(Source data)

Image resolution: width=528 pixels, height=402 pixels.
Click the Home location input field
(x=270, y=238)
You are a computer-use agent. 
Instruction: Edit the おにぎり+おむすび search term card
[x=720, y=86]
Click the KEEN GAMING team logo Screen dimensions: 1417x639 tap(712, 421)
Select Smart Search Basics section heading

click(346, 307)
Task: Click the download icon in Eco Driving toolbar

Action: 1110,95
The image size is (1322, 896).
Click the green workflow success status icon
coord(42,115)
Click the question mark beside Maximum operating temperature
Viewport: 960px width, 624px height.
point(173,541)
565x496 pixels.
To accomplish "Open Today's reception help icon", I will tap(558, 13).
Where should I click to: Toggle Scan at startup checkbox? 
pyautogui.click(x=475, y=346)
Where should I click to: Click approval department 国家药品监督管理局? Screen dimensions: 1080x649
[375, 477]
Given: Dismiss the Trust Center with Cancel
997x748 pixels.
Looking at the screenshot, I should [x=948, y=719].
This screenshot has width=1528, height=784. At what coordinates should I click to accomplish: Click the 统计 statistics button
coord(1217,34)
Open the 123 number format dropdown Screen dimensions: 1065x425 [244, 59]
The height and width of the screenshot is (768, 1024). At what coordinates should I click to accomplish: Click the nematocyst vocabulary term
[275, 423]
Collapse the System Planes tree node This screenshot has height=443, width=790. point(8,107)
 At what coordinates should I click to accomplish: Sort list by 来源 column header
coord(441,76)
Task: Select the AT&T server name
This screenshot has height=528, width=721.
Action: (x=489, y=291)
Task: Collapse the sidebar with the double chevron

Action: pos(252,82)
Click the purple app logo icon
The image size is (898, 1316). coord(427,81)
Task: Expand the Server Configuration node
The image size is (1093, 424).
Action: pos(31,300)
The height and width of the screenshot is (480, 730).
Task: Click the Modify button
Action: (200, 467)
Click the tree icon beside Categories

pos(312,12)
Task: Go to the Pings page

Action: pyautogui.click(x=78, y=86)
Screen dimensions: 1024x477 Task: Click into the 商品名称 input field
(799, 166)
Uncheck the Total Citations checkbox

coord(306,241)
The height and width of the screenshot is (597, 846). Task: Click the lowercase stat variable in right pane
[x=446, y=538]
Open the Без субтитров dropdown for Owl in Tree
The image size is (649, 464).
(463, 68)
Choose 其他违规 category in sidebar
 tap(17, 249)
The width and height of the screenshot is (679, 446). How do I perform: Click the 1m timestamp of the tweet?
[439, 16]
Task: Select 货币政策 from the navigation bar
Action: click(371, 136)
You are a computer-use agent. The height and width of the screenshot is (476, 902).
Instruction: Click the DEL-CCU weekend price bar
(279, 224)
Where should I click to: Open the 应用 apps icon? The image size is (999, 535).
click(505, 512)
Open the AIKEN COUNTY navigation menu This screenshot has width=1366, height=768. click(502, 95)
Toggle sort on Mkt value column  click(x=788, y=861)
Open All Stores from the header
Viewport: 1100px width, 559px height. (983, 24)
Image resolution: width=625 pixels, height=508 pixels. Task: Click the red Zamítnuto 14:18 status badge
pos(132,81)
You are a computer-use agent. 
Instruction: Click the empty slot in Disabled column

_YOUR ASSIGNMENT_. Number of lines above containing "dropdown": state it and nothing else.

_ANSWER FOR THIS EXERCISE_. 2